> Input for this task:
Content starts

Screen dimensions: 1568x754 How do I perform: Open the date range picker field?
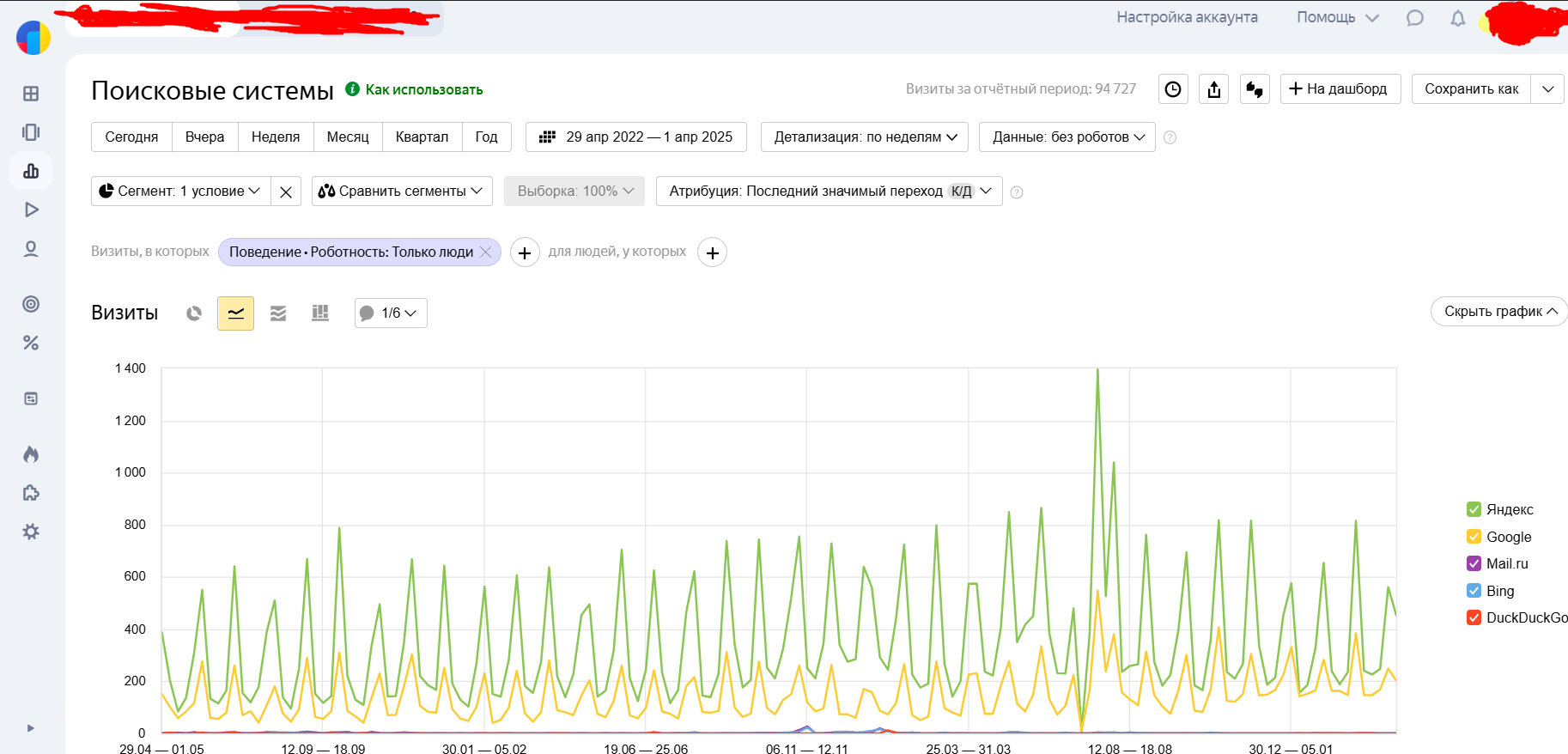635,137
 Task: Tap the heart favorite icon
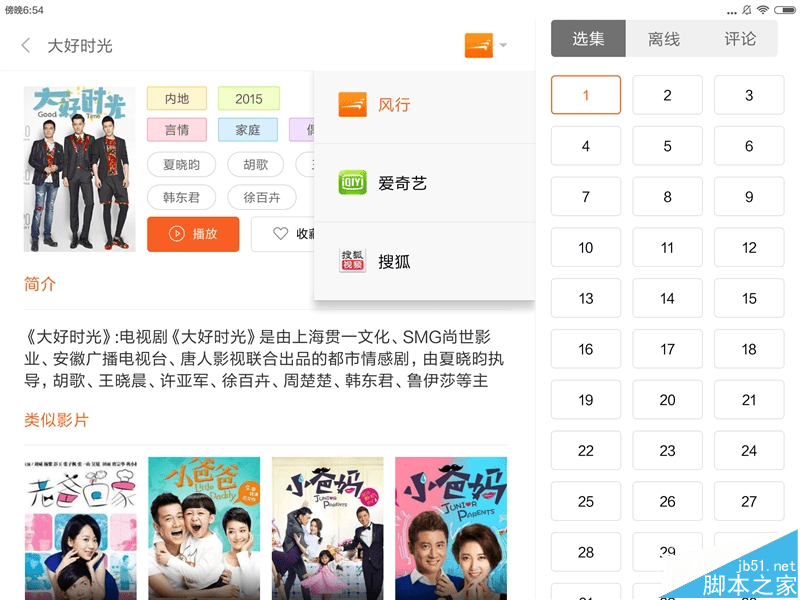point(281,234)
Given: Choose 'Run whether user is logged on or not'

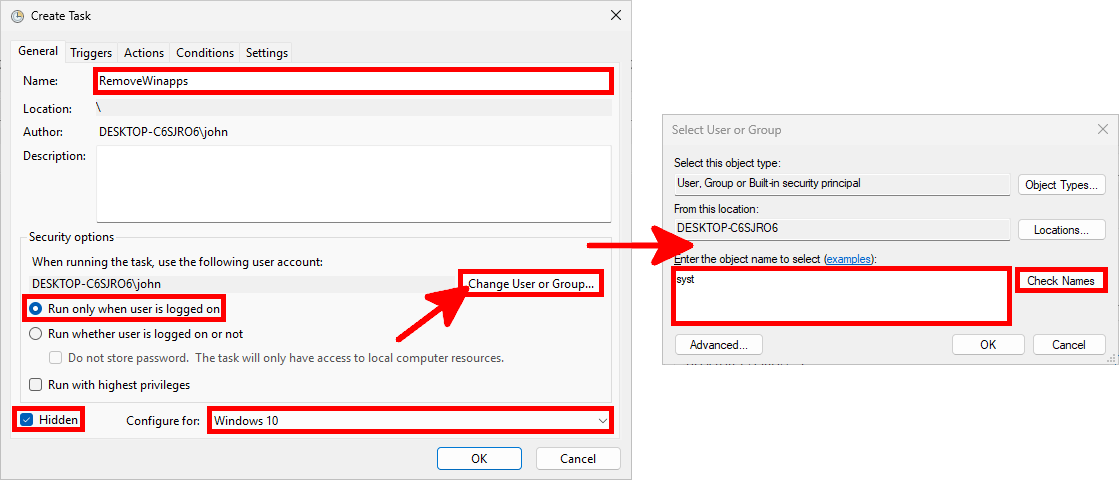Looking at the screenshot, I should 36,334.
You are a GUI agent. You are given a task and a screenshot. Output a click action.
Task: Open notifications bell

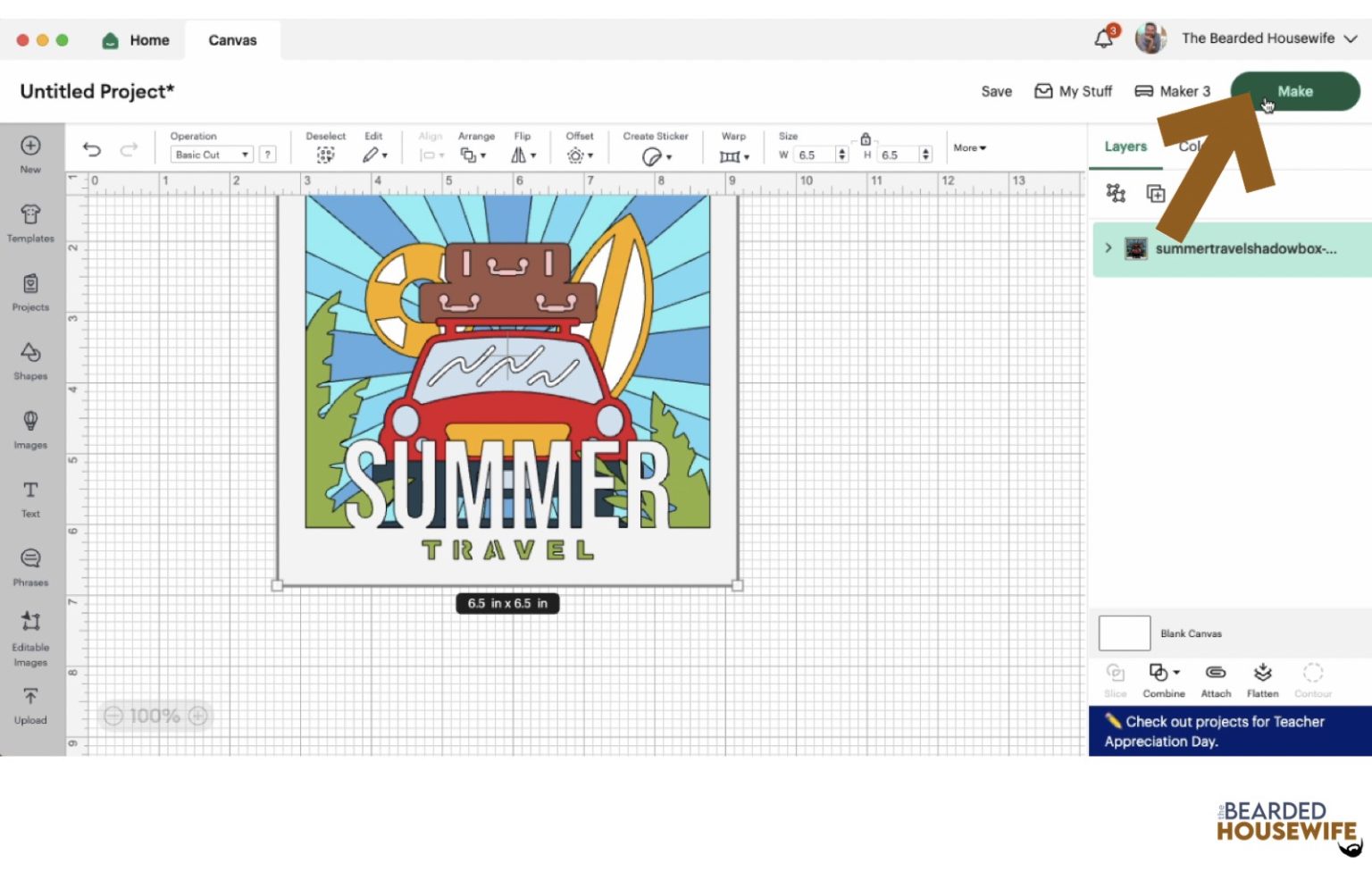tap(1104, 38)
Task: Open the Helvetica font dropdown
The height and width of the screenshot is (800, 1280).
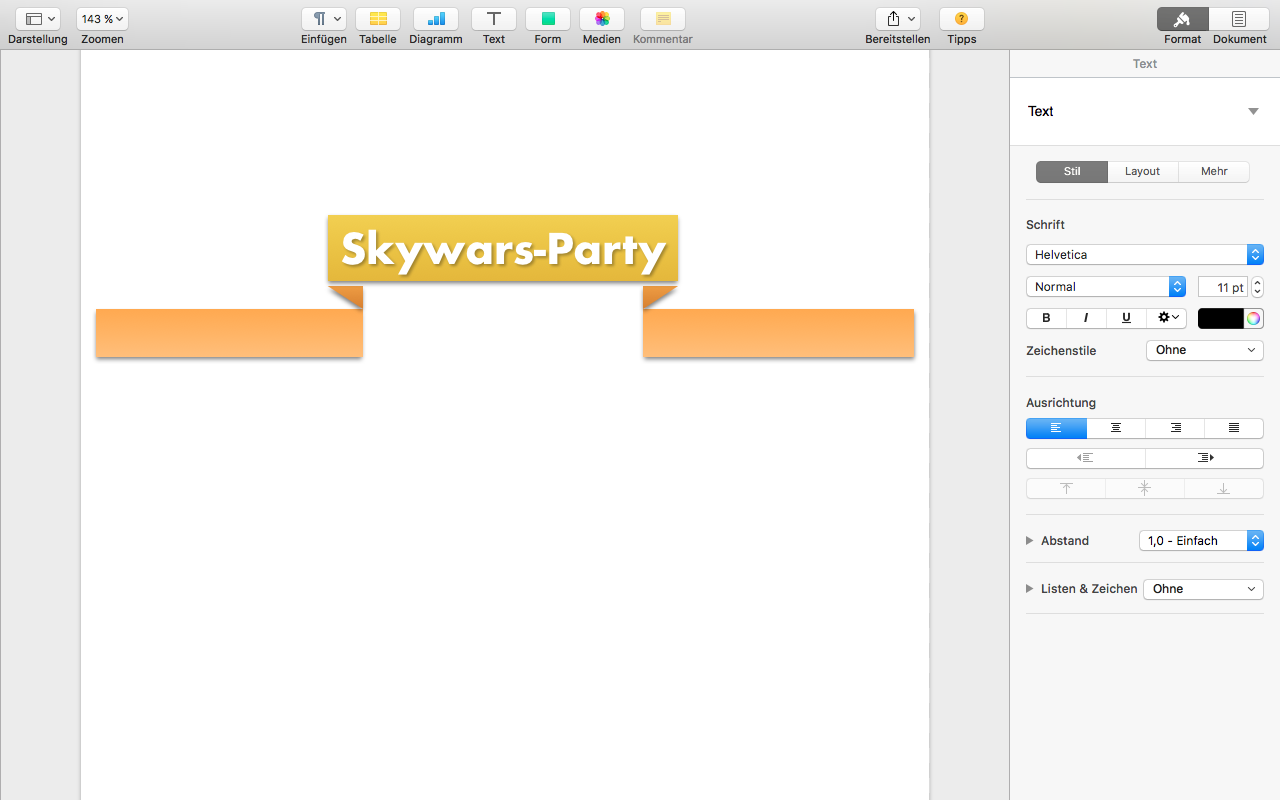Action: [x=1144, y=255]
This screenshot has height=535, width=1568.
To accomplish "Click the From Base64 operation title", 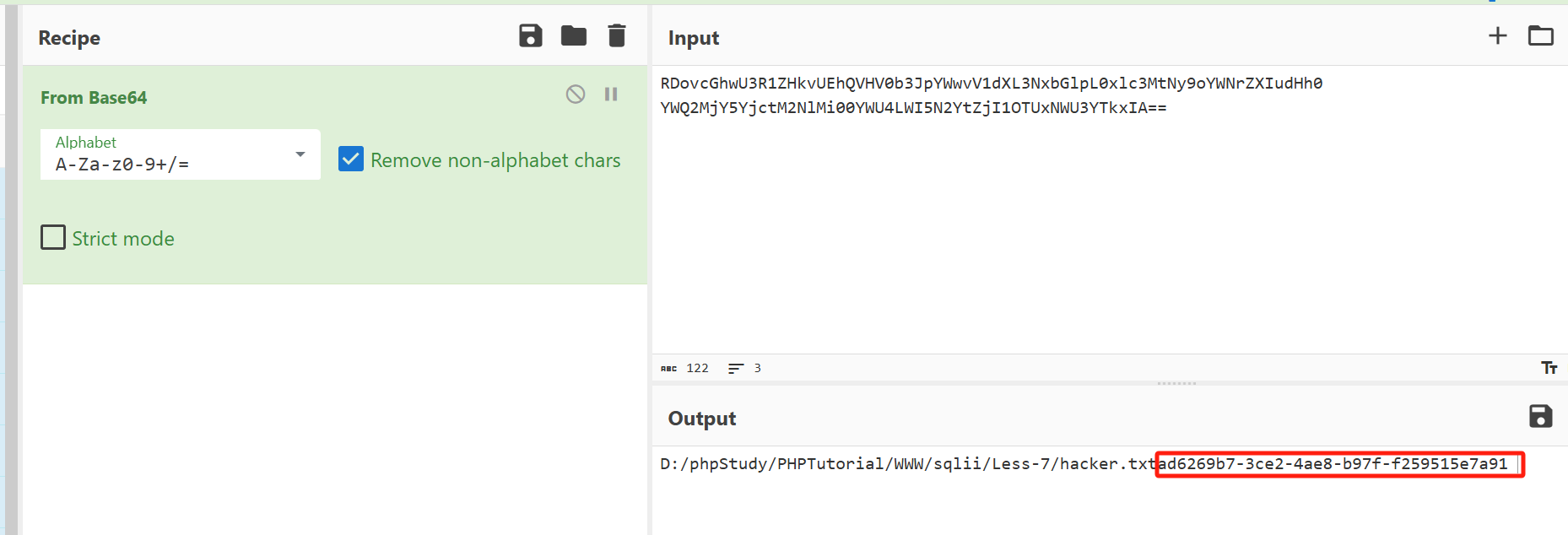I will pyautogui.click(x=94, y=98).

Content ends

> What is expected: Leave the pictures out, and restate exactly the lines from the start of the records through the one that contains "Task: Open the Helvetica font dropdown".

> Result for this task:
Screen dimensions: 1568x754 How do I perform: Open the date range picker field?
635,137
 Task: Tap the heart favorite icon
point(281,234)
Given: Choose 'Run whether user is logged on or not'

Looking at the screenshot, I should 36,334.
You are a GUI agent. You are given a task and a screenshot. Output a click action.
Task: Open notifications bell

tap(1104, 38)
Task: Open the Helvetica font dropdown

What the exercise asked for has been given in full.